Eric Schwartzman 6 minutos de leitura

Bem-vindo à era do controle mental através das redes sociais. Ao amplificar um discurso falso nas plataformas, é possível fazer as pessoas acreditarem em praticamente qualquer coisa. Agora chegou a hora de entender como a forma como você pensa está sendo moldada por verdadeiros mestres da manipulação digital.

Hoje, a disseminação de informações se tornou automatizada. O problema já não são apenas as mentiras, mas o uso de fazendas de bots (robôs) para enganar os algoritmos das redes, fazendo com que essas mentiras pareçam verdade. Como diz o ditado: uma mentira repetida mil vezes se torna verdade.

“Sabemos que países como China, Irã, Rússia, Turquia e Coreia do Norte usam redes de bots para impulsionar determinadas narrativas em todo o mundo”, afirma Ran Farhi, CEO da Xpoz, uma plataforma de detecção de ameaças que investiga campanhas coordenadas de desinformação.

As fazendas de bots são usadas para fazer parecer que certas ideias são muito mais populares do que realmente são. Funcionam como data centers: centenas ou até milhares de celulares conectados a um único sistema, operando contas falsas para curtir, comentar e compartilhar conteúdo.

O resultado é uma sensação de que todo mundo está falando sobre o mesmo assunto – seja uma ação em alta na bolsa, uma tragédia internacional ou até uma fofoca de celebridade.

A Meta chama isso de “comportamento inautêntico coordenado”. Esse truque engana os algoritmos, que passam a mostrar o conteúdo para ainda mais usuários, acreditando que aquilo está viralizando.

Diferente dos bots tradicionais, que operam através de software e APIs, essas fazendas usam celulares reais, equipados com chips, proxies móveis e tecnologias que mascaram localização e identidade, o que dificulta muito sua identificação.

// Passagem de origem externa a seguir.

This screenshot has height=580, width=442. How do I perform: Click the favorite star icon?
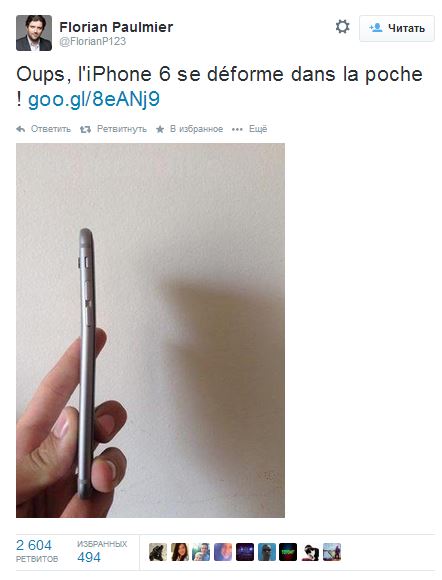pos(160,129)
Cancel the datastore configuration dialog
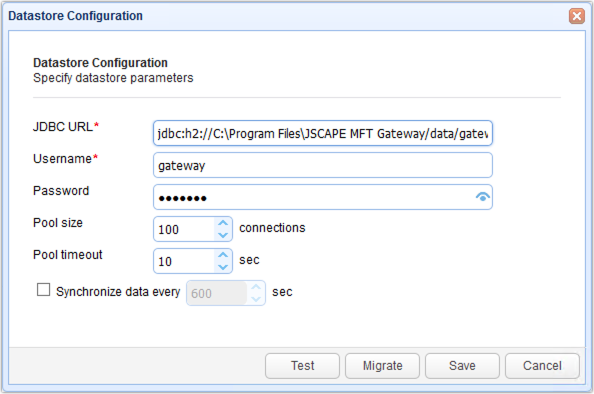 [542, 366]
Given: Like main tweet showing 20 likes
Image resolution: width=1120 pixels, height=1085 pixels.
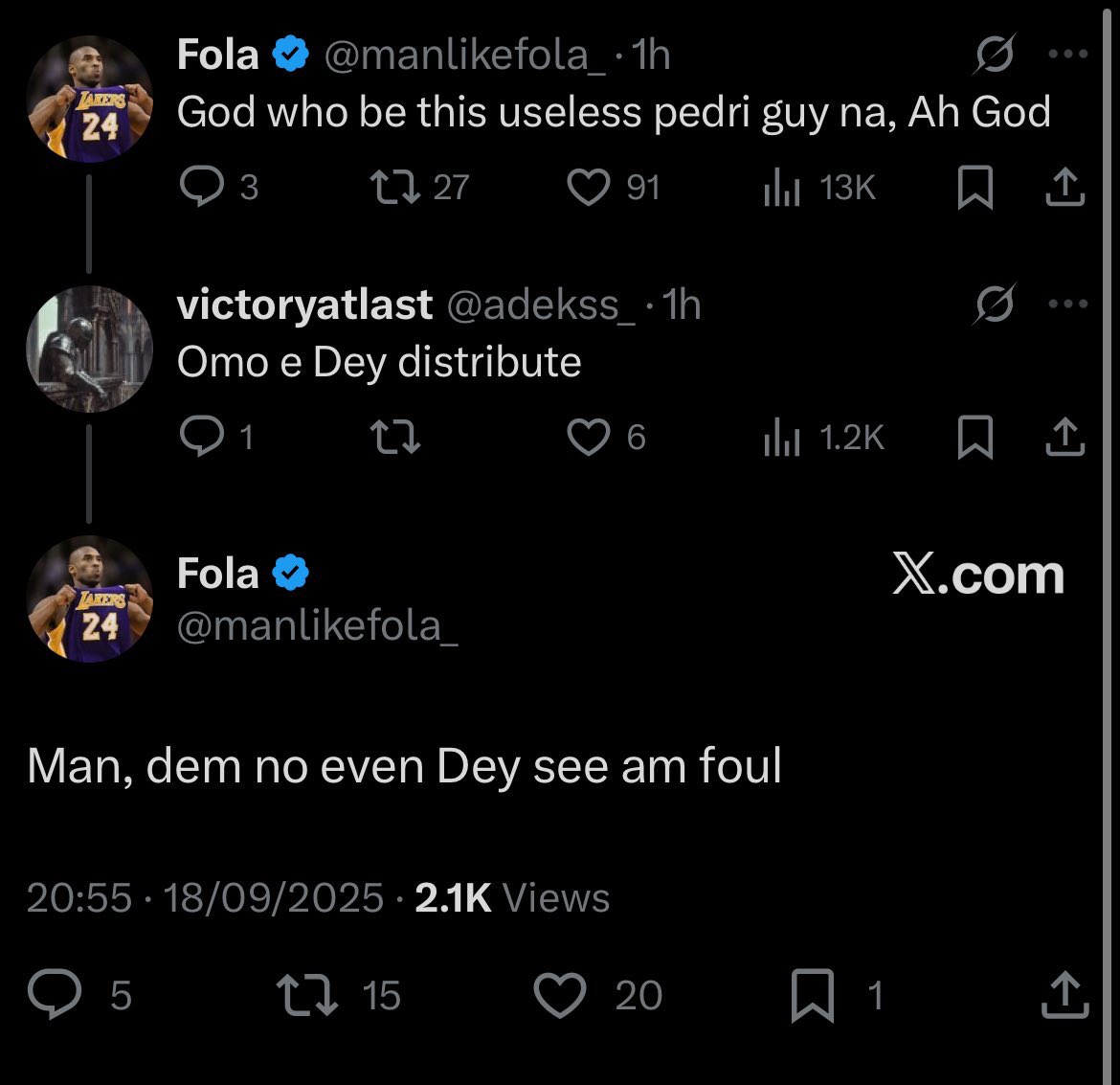Looking at the screenshot, I should [559, 995].
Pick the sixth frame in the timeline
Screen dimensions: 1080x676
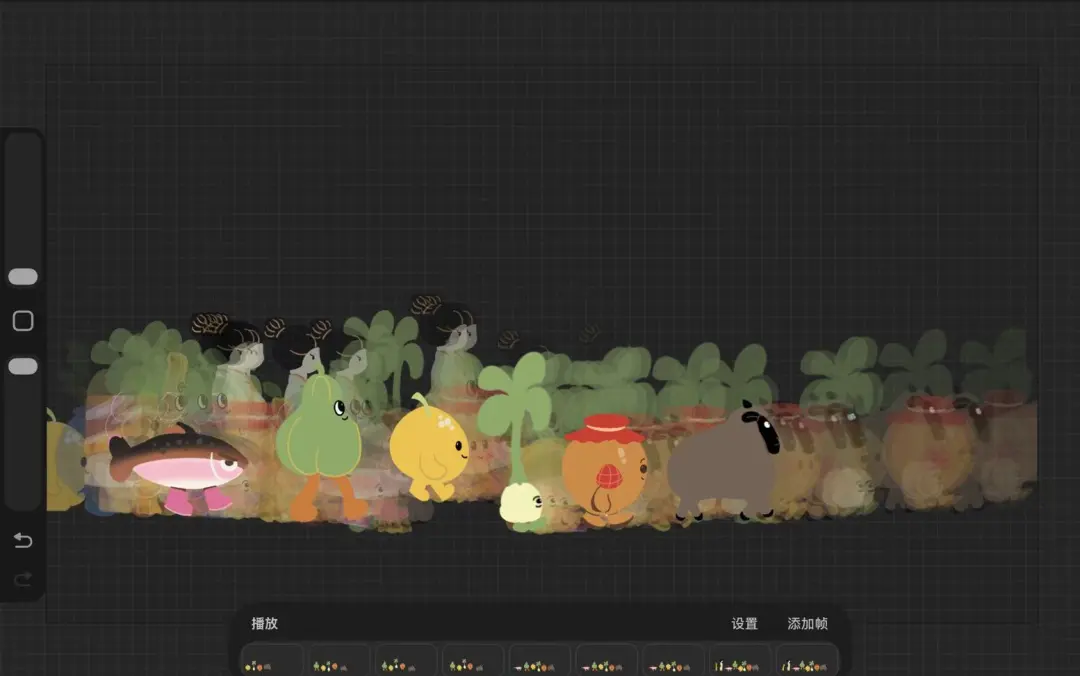coord(607,661)
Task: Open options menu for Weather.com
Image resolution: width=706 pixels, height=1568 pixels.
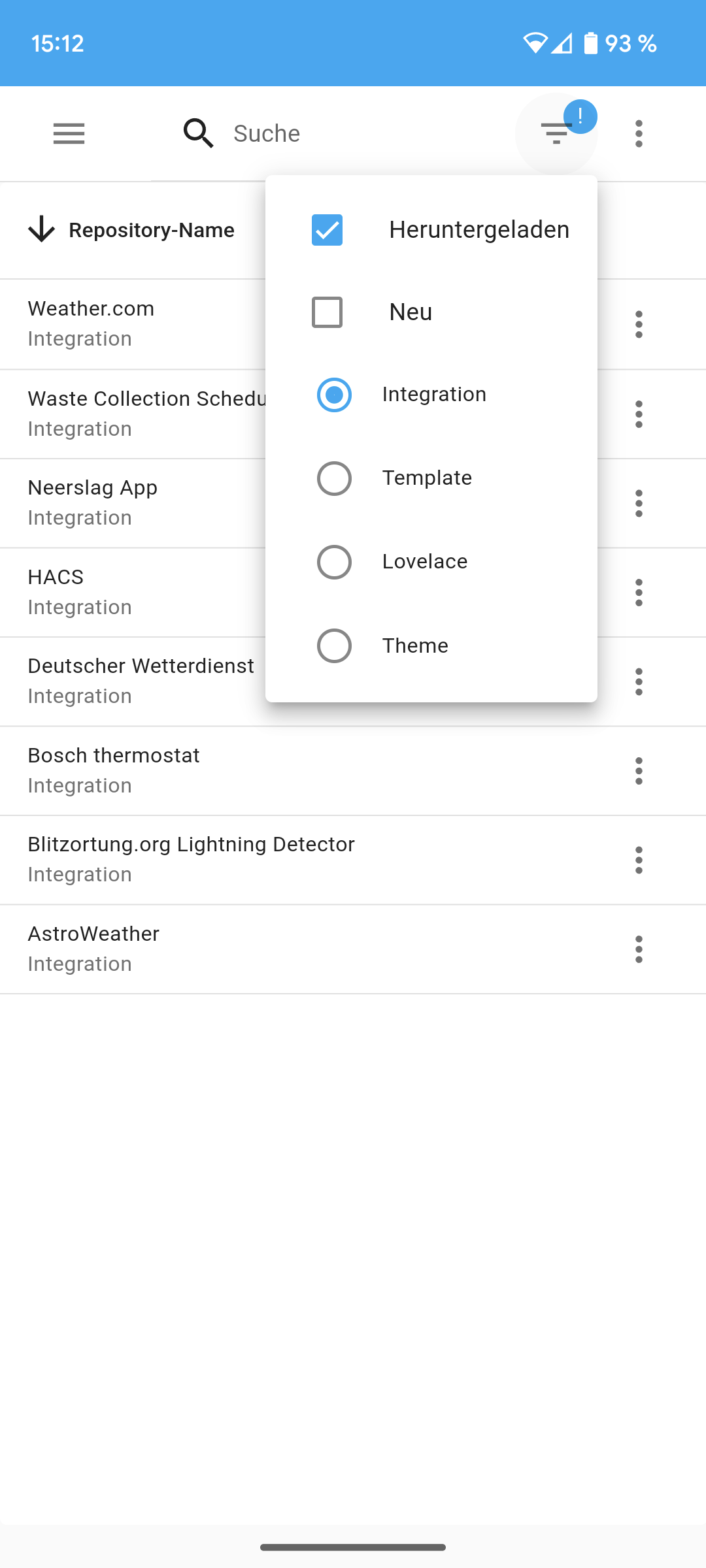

“É extremamente difícil distinguir o que é interação real do que é manipulado”, explica Adam Sohn, CEO da Narravance, empresa de inteligência especializada em ameaças nas redes sociais que atende grandes plataformas globais. “E olha que somos uma das melhores nisso.”

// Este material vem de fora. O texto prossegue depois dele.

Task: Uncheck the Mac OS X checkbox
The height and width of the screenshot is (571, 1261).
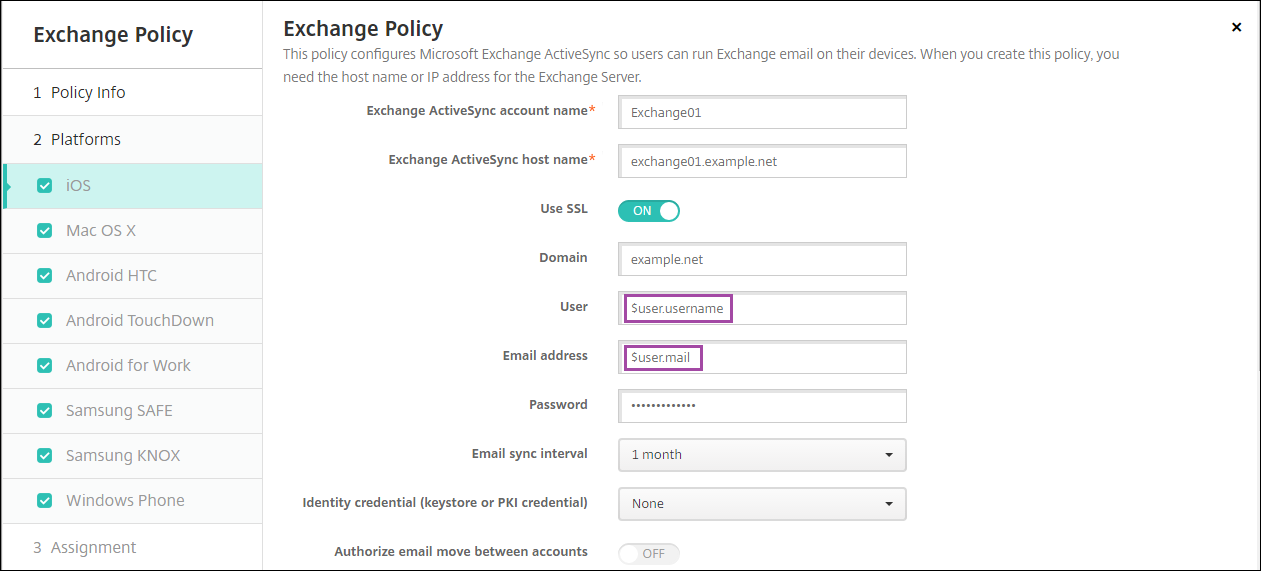Action: tap(44, 231)
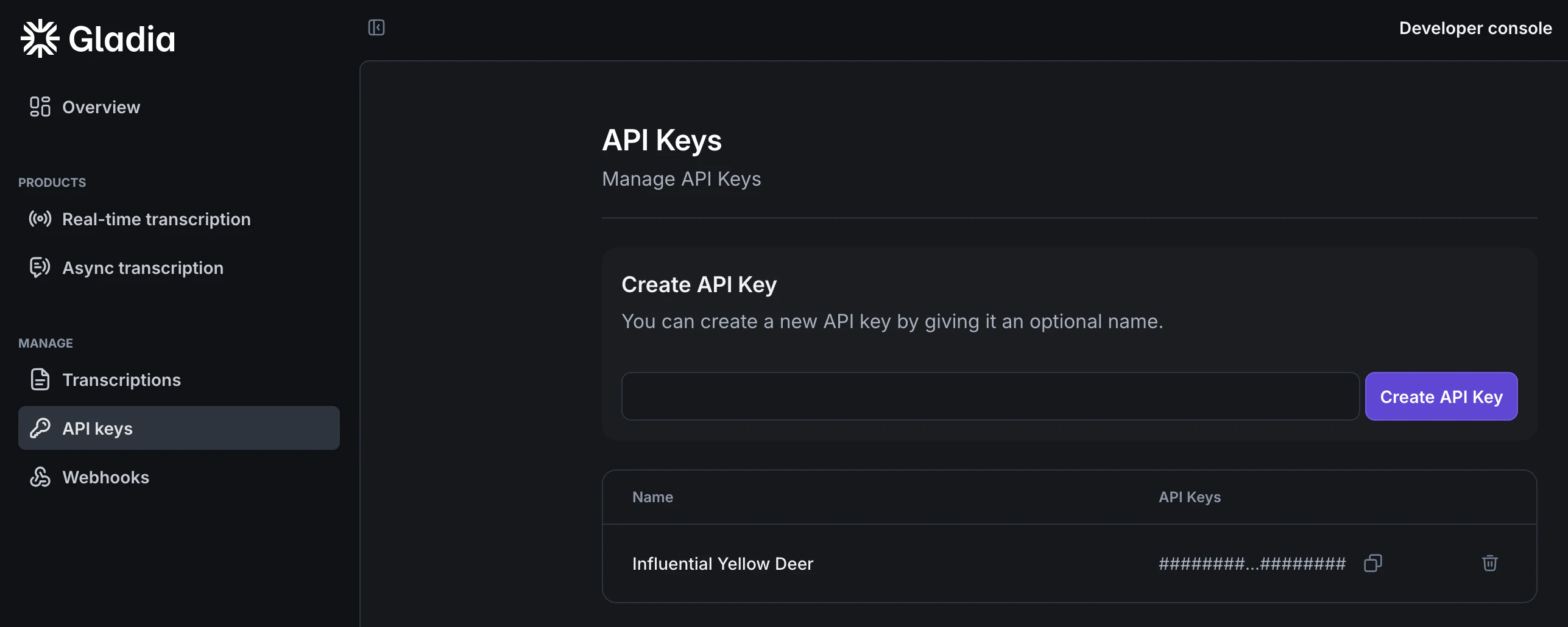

UM PROBLEMA CADA VEZ MAIS COMPLEXO

Em um mundo no qual toda informação é suspeita e decisões são tomadas com base em emoções, as fazendas de bots acabaram por “democratizar” a manipulação de mercados. Mas os impactos vão muito além das bolsas de valores: elas influenciam desde as nossas decisões de compra até a escolha de candidatos nas urnas.

“As pessoas com menos de 30 anos não buscam mais respostas no Google”, diz Jacki Alexander, CEO da HonestReporting, organização de monitoramento de mídia pró-Israel. “Elas vão direto para o TikTok ou Instagram. Parece mais autêntico porque você escolhe quais vídeos assistir, mas, na prática, está consumindo propagandas feitas para moldar sua opinião.”

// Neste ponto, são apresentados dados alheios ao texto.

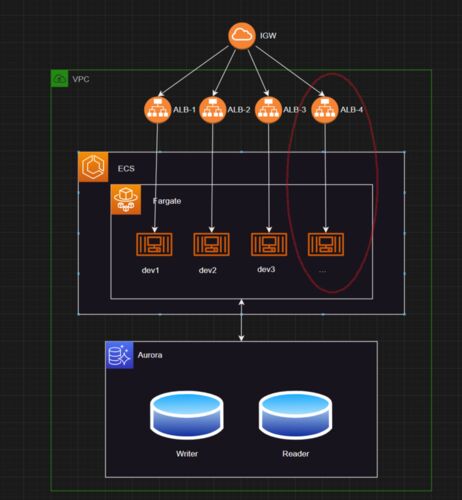Click the dev2 container icon
Screen dimensions: 462x500
pos(211,244)
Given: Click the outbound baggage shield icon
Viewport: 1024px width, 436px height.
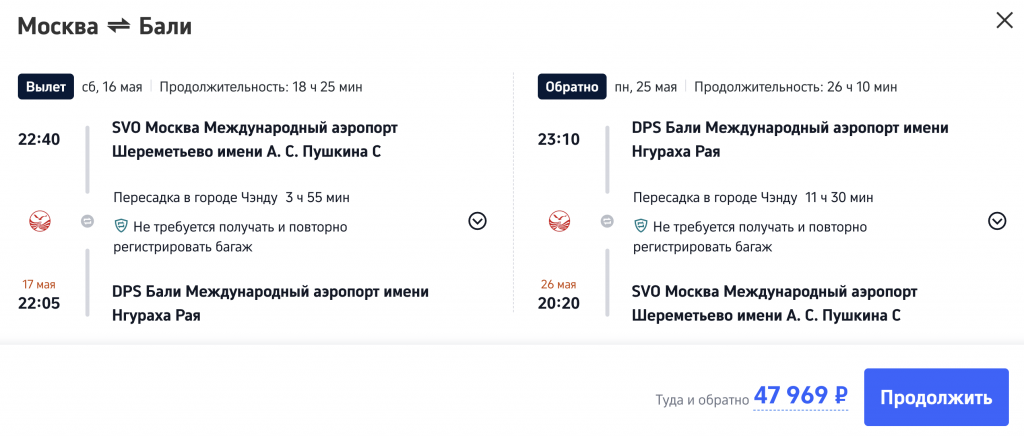Looking at the screenshot, I should [x=121, y=227].

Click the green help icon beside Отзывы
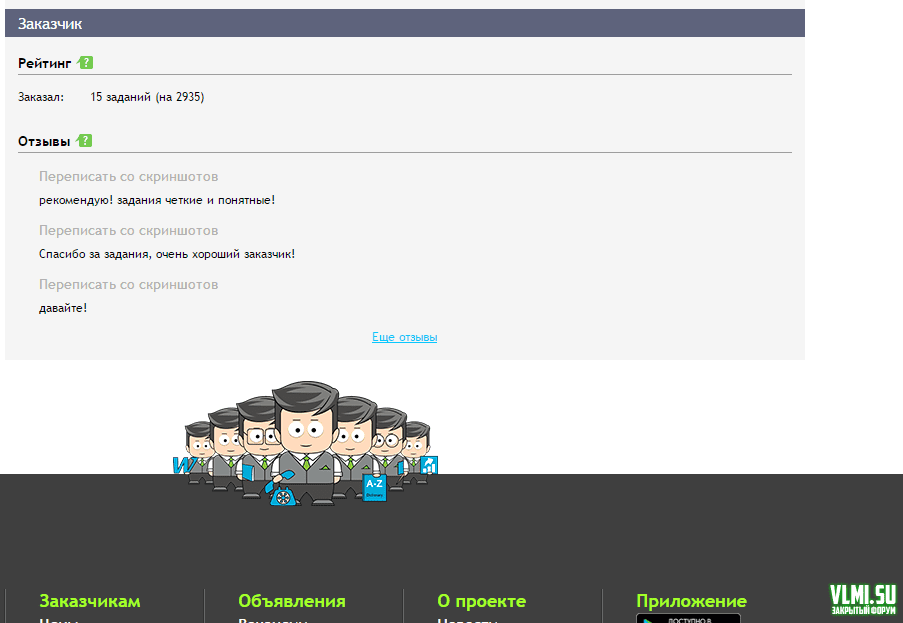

É um problema difícil de resolver – e as plataformas, em muitos casos, parecem estar cedendo. Depois que comprou o Twitter, Elon Musk demitiu as equipes de combate à desinformação e reduziu a transparência sobre manipulação de conteúdo. A Meta está encerrando parcerias com verificadores independentes. O YouTube voltou atrás em diversas medidas contra fake news.

O ritmo de desenvolvimento da criação por IA é muito mais rápido do que a evolução dos algoritmos das redes sociais.

“No TikTok, antes dava para ver quantas vezes uma hashtag havia sido usada ou comentada”, lembra Alexander. “Mas essa função sumiu depois que reportagens revelaram que vídeos com propaganda pró-China tinham muito mais alcance no TikTok do que em outras redes.” Esse tipo de impulsionamento artificial é conhecido como heating.

Sem acesso a informações confiáveis, os sentimentos podem acabar importando mais do que os fatos. Estamos deixando para trás a Era da Ciência – pautada pelo pensamento crítico e pela lógica – e entrando em uma era de decisões baseadas na emoção e em figuras de autoridade.

Tudo o que receber mais curtidas, comentários e compartilhamentos é amplificado. Publicações carregadas de emoção, que atraem mais engajamento, são impulsionadas para o topo do feed de notícias. "Enfurecer para engajar" virou uma estratégia.

QUEM ESTÁ MANIPULANDO QUEM?

A viralização falsa é orquestrada por agentes mal-intencionados que infiltram bots em comunidades online por meses – às vezes anos – antes de ativá-los. Essas contas têm fotos, bios e comportamentos idênticos aos de usuários reais.

Usando perfis controlados por IA, com interesses como criptomoedas ou cães, os bots são programados para seguir pessoas reais e interagir entre si para criar uma falsa impressão de credibilidade. Esse conceito é conhecido como engenharia de grafo social e envolve infiltrar comunidades de interesses amplos que se alinham com certos vieses, como política de esquerda ou direita.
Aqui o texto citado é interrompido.